From the material below, copy each line that holds the word "agent".
Data provided Block Start
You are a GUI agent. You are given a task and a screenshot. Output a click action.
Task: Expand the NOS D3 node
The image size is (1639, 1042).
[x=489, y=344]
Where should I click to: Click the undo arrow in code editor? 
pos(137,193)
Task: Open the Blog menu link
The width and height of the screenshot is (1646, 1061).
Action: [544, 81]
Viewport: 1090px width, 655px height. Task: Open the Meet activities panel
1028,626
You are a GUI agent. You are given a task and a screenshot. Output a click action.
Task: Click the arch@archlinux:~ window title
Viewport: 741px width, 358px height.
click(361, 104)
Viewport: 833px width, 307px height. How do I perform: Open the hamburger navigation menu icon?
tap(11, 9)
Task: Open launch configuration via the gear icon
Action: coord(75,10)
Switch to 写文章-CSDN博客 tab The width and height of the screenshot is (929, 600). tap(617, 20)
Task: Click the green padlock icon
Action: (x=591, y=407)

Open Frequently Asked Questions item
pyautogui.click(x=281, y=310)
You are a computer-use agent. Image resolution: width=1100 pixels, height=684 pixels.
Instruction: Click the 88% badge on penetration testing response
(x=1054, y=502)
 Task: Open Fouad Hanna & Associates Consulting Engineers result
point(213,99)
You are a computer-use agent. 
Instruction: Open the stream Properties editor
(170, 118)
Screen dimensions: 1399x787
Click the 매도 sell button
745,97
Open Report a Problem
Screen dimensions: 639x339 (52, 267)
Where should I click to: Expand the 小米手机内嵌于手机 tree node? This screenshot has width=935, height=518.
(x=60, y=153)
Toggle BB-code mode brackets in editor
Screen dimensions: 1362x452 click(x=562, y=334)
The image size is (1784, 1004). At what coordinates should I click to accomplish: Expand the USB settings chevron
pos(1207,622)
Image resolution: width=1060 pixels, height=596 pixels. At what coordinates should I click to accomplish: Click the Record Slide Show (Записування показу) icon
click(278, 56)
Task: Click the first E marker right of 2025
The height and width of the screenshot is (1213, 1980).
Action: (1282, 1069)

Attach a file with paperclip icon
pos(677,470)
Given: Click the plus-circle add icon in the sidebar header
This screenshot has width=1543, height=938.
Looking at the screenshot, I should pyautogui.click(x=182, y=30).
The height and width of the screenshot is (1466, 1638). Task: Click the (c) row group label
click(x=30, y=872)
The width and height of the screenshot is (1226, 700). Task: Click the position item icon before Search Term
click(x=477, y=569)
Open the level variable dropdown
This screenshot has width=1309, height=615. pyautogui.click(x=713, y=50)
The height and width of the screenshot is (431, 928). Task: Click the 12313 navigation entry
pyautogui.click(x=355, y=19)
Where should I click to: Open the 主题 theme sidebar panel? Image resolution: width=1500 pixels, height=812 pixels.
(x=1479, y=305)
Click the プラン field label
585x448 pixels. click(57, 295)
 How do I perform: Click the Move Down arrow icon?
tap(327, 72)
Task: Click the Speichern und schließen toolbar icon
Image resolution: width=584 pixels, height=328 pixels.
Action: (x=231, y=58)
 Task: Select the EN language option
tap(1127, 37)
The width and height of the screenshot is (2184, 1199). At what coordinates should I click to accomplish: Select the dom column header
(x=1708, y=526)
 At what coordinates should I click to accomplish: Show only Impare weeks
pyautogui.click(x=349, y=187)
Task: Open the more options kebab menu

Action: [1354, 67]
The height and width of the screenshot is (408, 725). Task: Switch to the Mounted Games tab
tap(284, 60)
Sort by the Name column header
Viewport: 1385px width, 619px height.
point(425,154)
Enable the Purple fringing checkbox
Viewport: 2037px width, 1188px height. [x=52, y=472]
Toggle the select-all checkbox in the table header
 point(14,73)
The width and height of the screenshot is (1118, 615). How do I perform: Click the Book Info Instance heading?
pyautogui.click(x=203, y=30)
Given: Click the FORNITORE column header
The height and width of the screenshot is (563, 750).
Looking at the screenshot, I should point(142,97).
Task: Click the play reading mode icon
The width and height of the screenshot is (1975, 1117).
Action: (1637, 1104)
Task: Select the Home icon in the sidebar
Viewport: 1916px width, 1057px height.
Data provided Block End
# Problem solution:
You are a GUI agent. You are given a task and a screenshot. Output a click action.
You are a GUI agent. You are given a task and a screenshot. Output a click action.
You are a computer-use agent. Image resolution: width=1100 pixels, height=684 pixels.
You are a computer-use agent. 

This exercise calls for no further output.